“These pension funds are gambling. They are not being hedged,” says George Pennacchi, a University of Illinois finance professor, about many public pension plans. In a recent study of public pension funds’ portfolio-risk choices, Pennacchi and co-author Mahdi Rastad looked at 125 state pension funds’ annual data on their portfolio allocations and plan characteristics from 2000 to 2009. “Hedging risk from changes in the market value of the pension fund’s liabilities is likely to be the socially optimal policy,” concludes the report, “Portfolio Allocation for Public Pension Funds.”
And yet, public pensions often respond to deteriorating performance by increasing portfolio risk, the study finds. “It is like doubling down on your bet,” Pennacchi says in an interview. “The investments will lose value when the stock market declines, and that is exactly the time when most state and local governments are cash-strapped.”
These plans need to be run with a different strategy, Pennacchi says. He likens state and local pension funds’ liabilities to fixed-income liabilities such as a corporate bond that also promises to pay a specified amount in the future.
“What would be the best way for pension funds to put money aside today? Invest in a bond,” he says. “If interest rates fall, the value of the liability goes up, but at the same time, your bond investments go up. So they move together. As long as the duration is matched, you are pretty much hedged.”

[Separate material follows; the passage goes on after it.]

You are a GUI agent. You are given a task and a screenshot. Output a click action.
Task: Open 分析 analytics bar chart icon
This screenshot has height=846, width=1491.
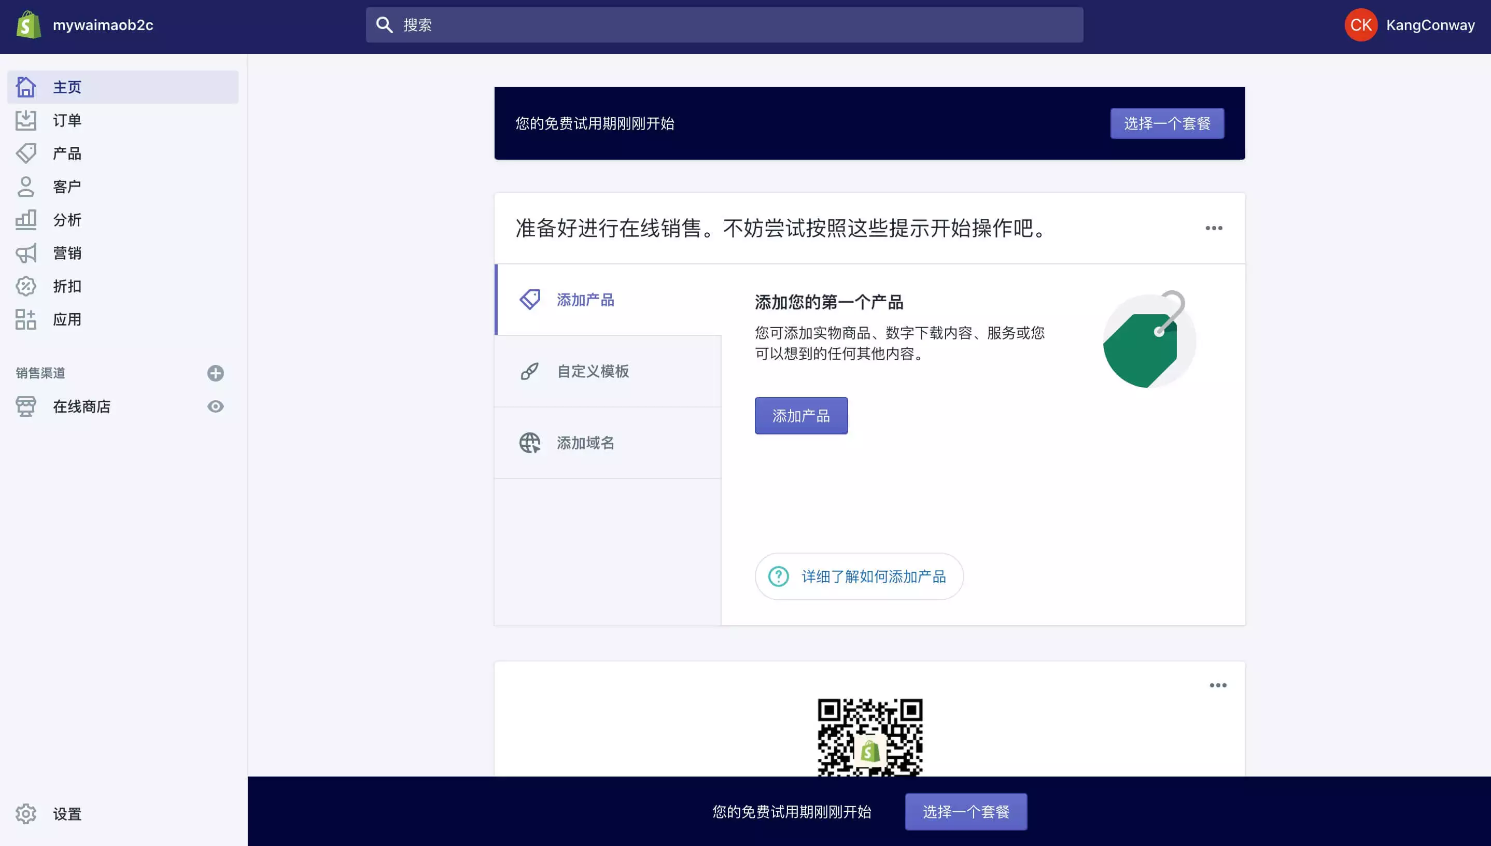(26, 220)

And yet, state and local government pension funds invest just over 30 percent of assets in fixed income, the study says. “If you start moving out of fixed income into equities, then you start increasing tracking error,” Pennacchi says. Adds co-author Rastad, a University of Illinois economics Ph.D student, “The ones that minimize tracking error are very far from the other group of pension funds’ portfolios.”

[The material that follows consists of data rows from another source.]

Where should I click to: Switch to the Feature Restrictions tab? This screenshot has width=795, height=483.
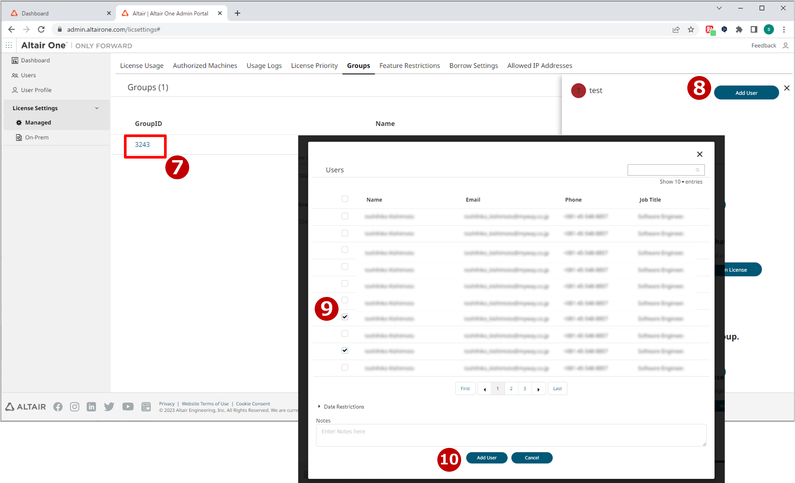click(x=409, y=65)
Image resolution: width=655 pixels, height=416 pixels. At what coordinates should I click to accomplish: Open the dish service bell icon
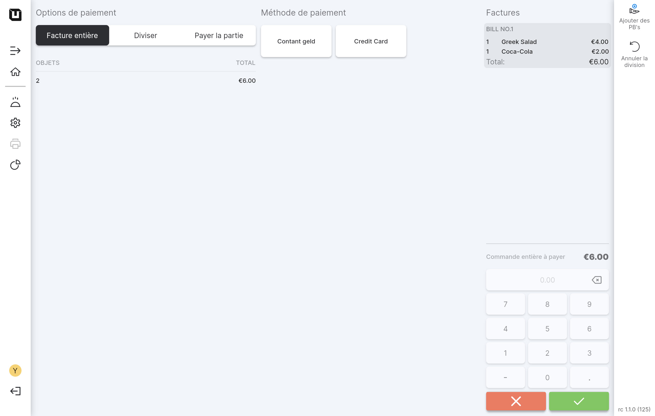pos(15,102)
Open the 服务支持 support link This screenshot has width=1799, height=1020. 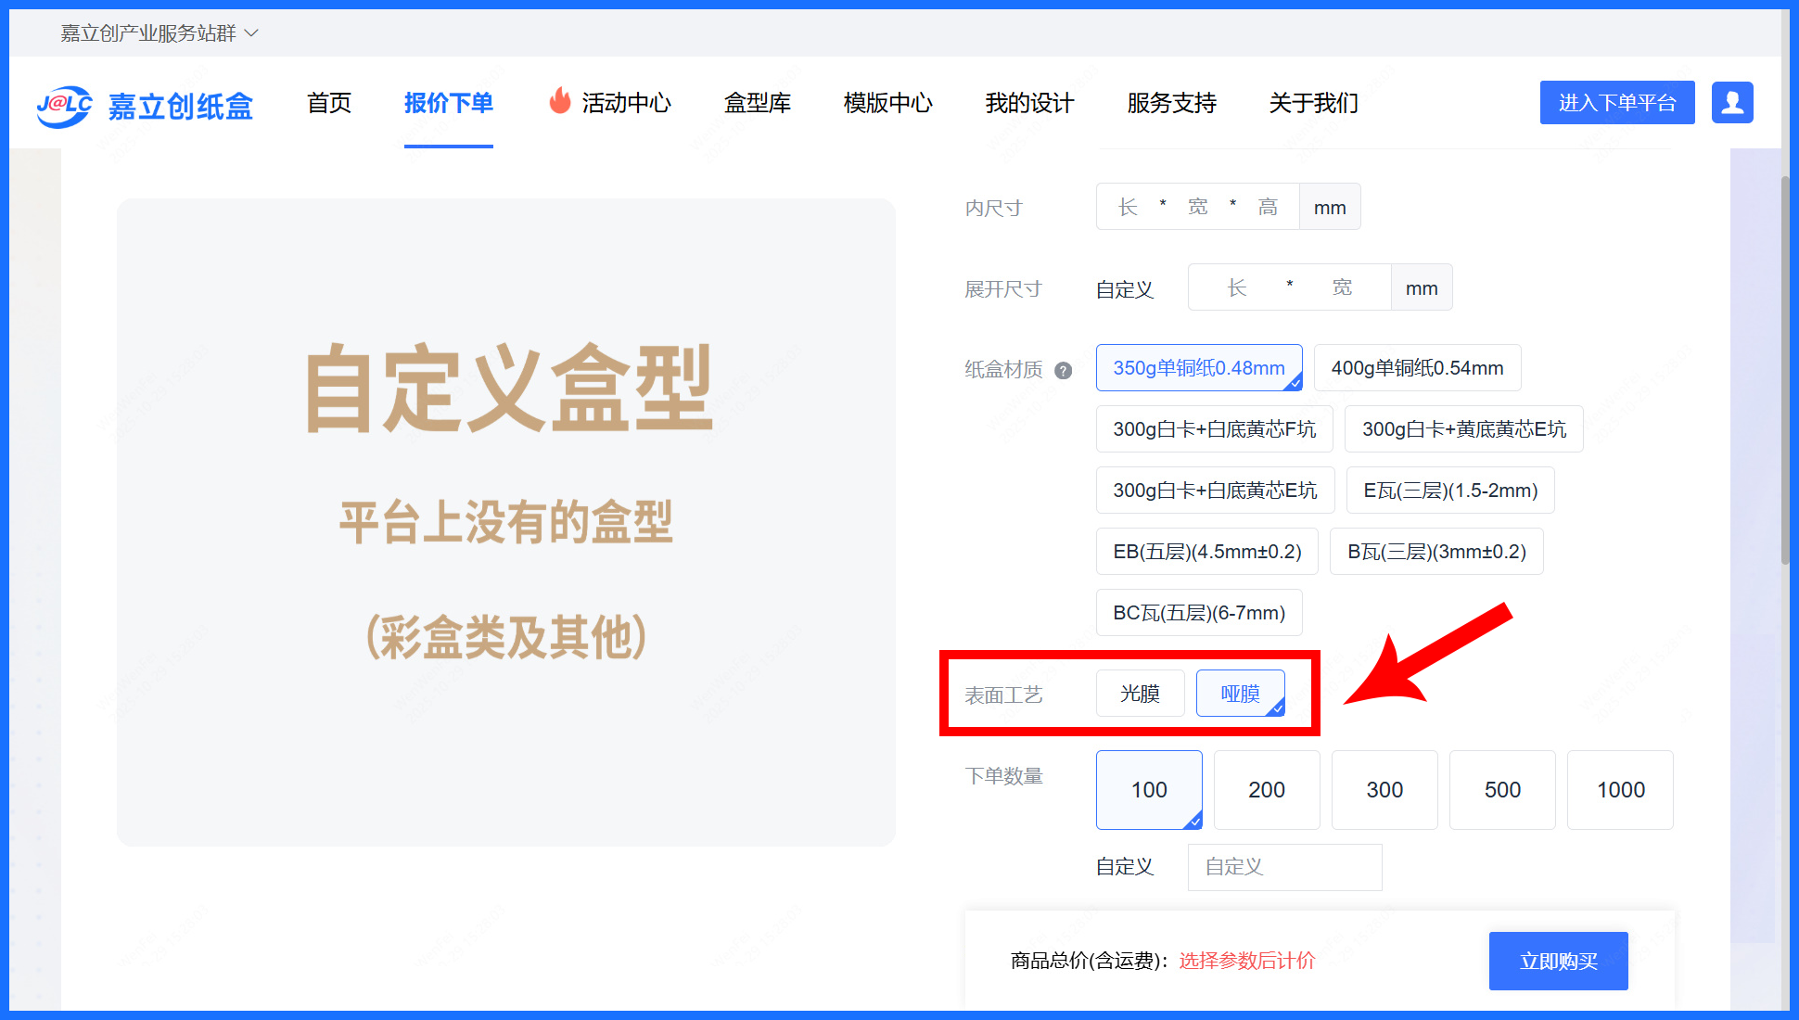click(x=1171, y=103)
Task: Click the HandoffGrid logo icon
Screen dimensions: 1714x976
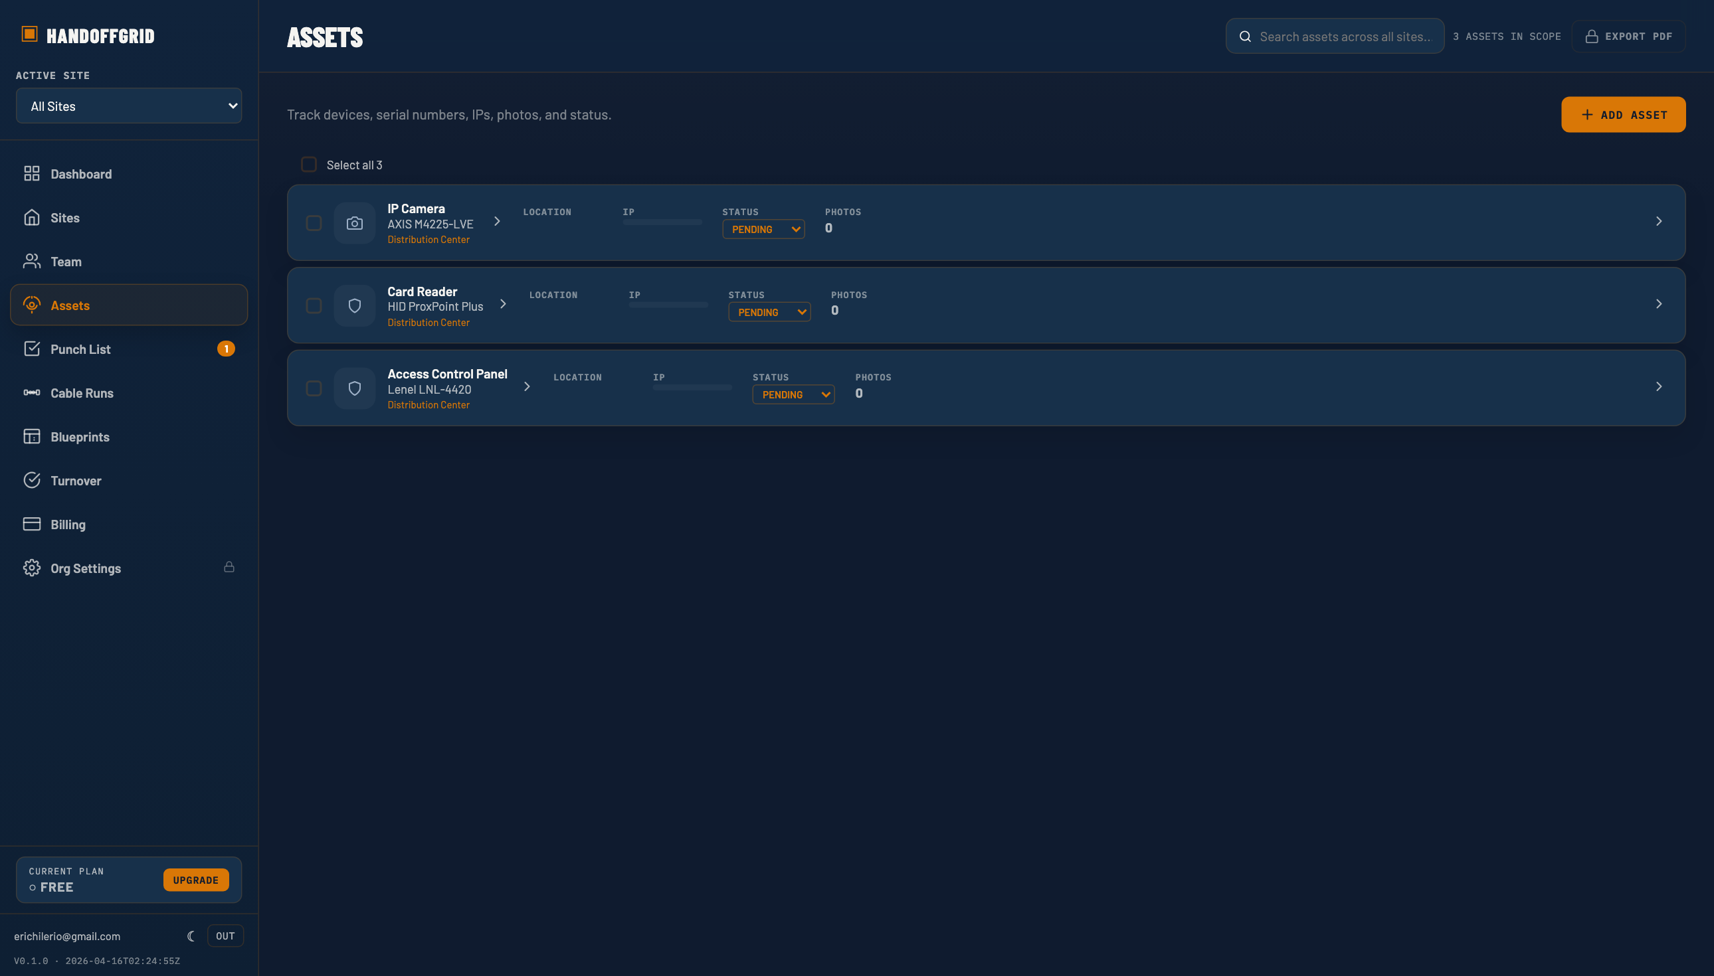Action: 31,35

Some plans also may need to change the way they judge their staff. “The traditional practice now is to measure the performance of pension fund managers by the rate of return relative to their peer pension fund managers, rather than rate performance as to how closely they hedged the liabilities,” Pennacchi says. “That creates an incentive to ignore the liabilities and focus on investment returns.”
Public plans that use a relatively high discount rate also tend to choose riskier portfolios, the study finds. “They are making bets based on an expectation of earning 7 percent or 8 percent,” Pennacchi says. “Those returns are perhaps consistent with historical returns over the past 75 to 100 years, but we have not seen that in awhile. They are just gambling on a good stock market in the future. Those gambles will pay off when the economy is doing well already. They will lose big when the economy is not doing well.”
And in a gamble for higher benefits, public plans also assume greater risk when they have more plan participants on their board of trustees, the study finds. “In designing the allocation of the portfolio, they have an incentive to take more risk, because they will share in the upside if the pension fund gains, and they do not share in the downside if it loses,” Rastad says. “There is no risk that they will lose their pension, even if the pension fund does badly.” And when pension funds do well and are overfunded, unions often can negotiate for higher benefits, Pennacchi says. “They could gain some upside benefits if they gamble,” he says. “Their incentives may not always be aligned with taxpayers.”